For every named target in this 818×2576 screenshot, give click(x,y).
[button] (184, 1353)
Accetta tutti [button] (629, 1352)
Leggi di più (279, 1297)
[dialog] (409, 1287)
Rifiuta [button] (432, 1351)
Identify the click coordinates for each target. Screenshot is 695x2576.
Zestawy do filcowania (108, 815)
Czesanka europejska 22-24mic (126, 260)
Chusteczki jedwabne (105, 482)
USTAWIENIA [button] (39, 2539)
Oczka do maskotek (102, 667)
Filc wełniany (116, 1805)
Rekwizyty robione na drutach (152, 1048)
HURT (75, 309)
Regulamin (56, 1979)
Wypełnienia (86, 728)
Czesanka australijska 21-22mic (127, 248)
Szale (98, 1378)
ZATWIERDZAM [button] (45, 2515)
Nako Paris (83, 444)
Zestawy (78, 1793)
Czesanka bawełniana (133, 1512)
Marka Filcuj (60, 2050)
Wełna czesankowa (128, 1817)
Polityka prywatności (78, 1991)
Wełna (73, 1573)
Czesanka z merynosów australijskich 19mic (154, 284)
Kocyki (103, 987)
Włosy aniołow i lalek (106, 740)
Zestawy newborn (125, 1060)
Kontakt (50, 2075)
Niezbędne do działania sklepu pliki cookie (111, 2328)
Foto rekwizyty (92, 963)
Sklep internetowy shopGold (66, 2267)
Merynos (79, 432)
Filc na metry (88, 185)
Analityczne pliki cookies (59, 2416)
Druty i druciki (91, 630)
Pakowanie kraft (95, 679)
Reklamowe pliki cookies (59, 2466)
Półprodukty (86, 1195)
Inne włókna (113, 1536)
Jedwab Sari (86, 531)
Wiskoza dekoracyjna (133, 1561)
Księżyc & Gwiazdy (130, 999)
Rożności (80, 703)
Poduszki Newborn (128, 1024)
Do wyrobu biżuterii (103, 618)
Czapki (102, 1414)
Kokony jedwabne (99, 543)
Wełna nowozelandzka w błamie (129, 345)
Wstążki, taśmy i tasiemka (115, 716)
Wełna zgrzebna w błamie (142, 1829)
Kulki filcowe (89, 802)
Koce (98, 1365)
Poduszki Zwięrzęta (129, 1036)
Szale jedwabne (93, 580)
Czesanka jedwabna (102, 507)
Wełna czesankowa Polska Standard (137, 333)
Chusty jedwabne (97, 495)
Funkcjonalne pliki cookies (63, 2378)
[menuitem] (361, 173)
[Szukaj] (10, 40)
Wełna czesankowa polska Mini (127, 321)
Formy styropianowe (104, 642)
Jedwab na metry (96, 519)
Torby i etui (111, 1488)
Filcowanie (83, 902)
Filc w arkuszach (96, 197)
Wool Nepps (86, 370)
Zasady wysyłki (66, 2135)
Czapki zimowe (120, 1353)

WHAT IS EXPECTED: Retype the listing from its first line onward, stopping after the line that contains "Identify the click" has been retyped in full.

TASK ANSWER:
For every named target in this 818×2576 screenshot, give click(x,y).
[button] (184, 1353)
Accetta tutti [button] (629, 1352)
Leggi di più (279, 1297)
[dialog] (409, 1287)
Rifiuta [button] (432, 1351)
Identify the click coordinates for each target. Screenshot is 695x2576.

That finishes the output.